◆ Aim
Copy the saxophone text from "Sax was encouraged" to "soon gained popularity.", substituting "Lyon" for "Paris".

◆ Passage shown

The very popular series, Jazz at the Library, once again had an overflow crowd on Tues. April 19, as Dr. Alan Durst, Professor of Jazz Studies at Fresno State, gave us his take on the invention of the saxophone and its inception into jazz. Durst, who received his musical doctorate from UCLA, explained, the saxophone was created by none other than Adolphe Sax, a Belgian musician and student at the Brussels Conservatory of Music.  He was originally looking for an instrument that could fill the gap between the woodwind tone of the clarinet and the trumpet, mainly for military bands.

Sax was encouraged to move to Paris in 1841 to perfect his invention, and was actually given a boost by the support of famed composer Hector Berlioz.  In 1845, Sax unveiled his newly patented group of saxophones to the French Army Band in an unorthodox way. This will forever be known as the first “Battle of the Bands’ as Sax and his fellow musicians overwhelmed the French military marching band. King Louis XIII officially inducted the saxophone into the regiment, and soon gained popularity.

◆ Data shown
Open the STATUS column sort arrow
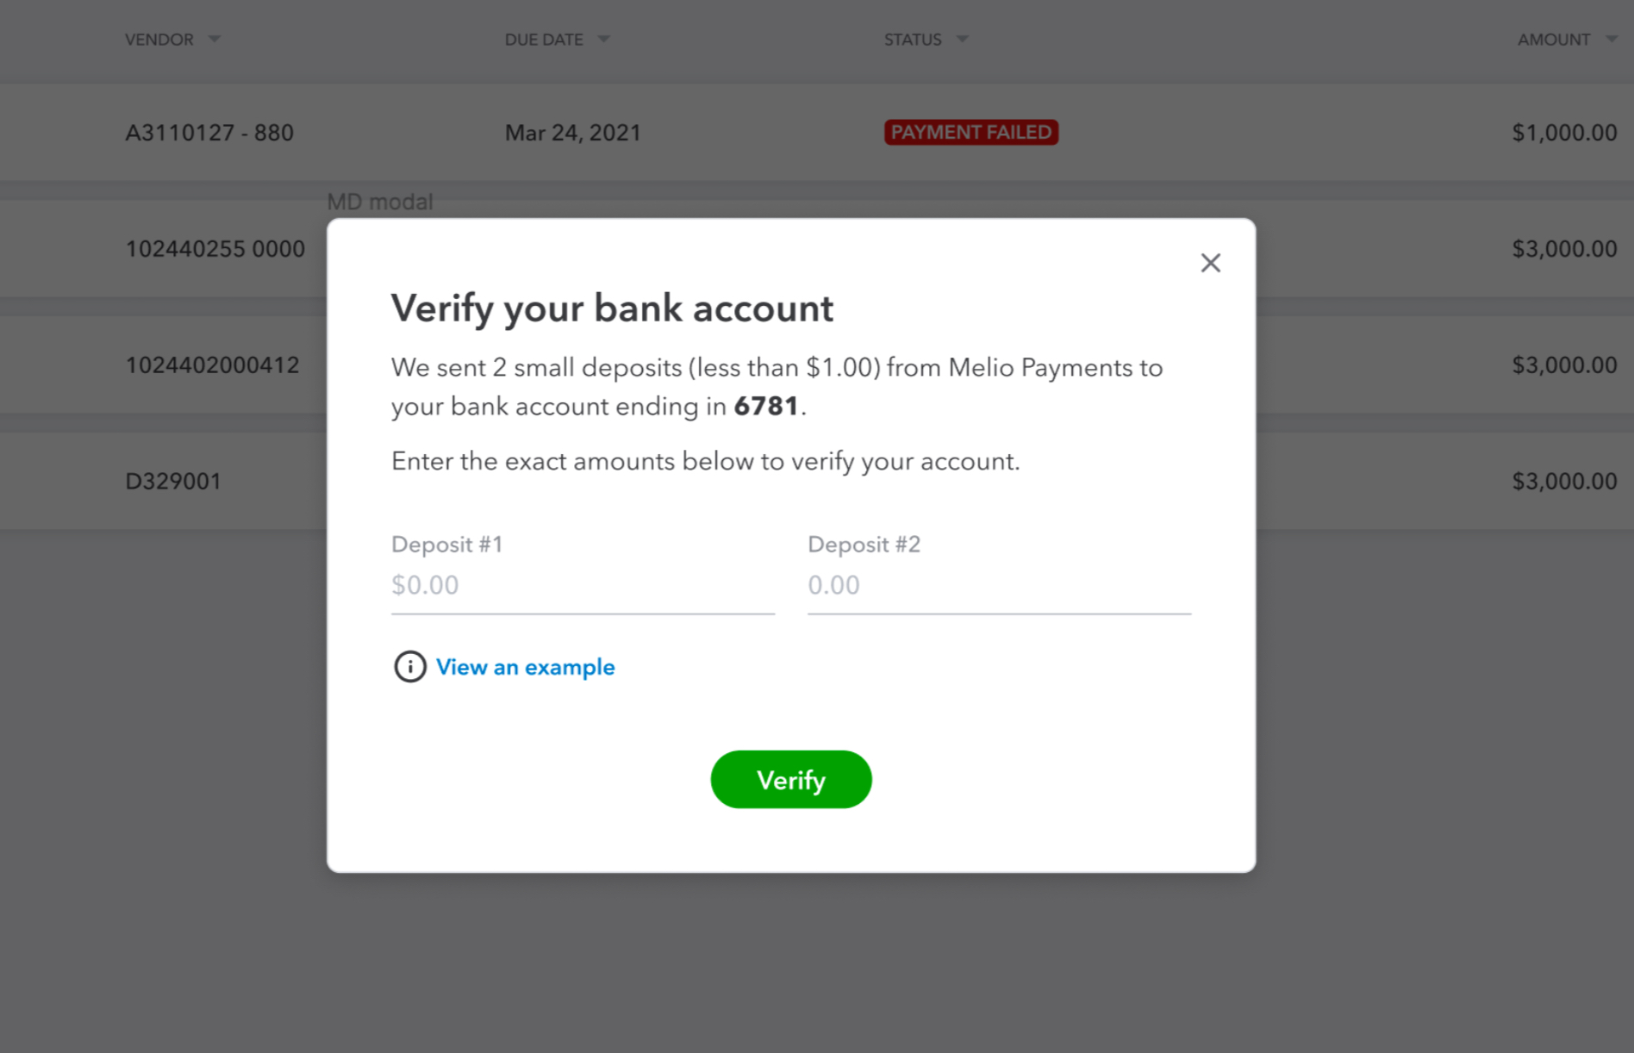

◆ Exercise solution
Sax was encouraged to move to Lyon in 1841 to perfect his invention, and was actually given a boost by the support of famed composer Hector Berlioz.  In 1845, Sax unveiled his newly patented group of saxophones to the French Army Band in an unorthodox way. This will forever be known as the first “Battle of the Bands’ as Sax and his fellow musicians overwhelmed the French military marching band. King Louis XIII officially inducted the saxophone into the regiment, and soon gained popularity.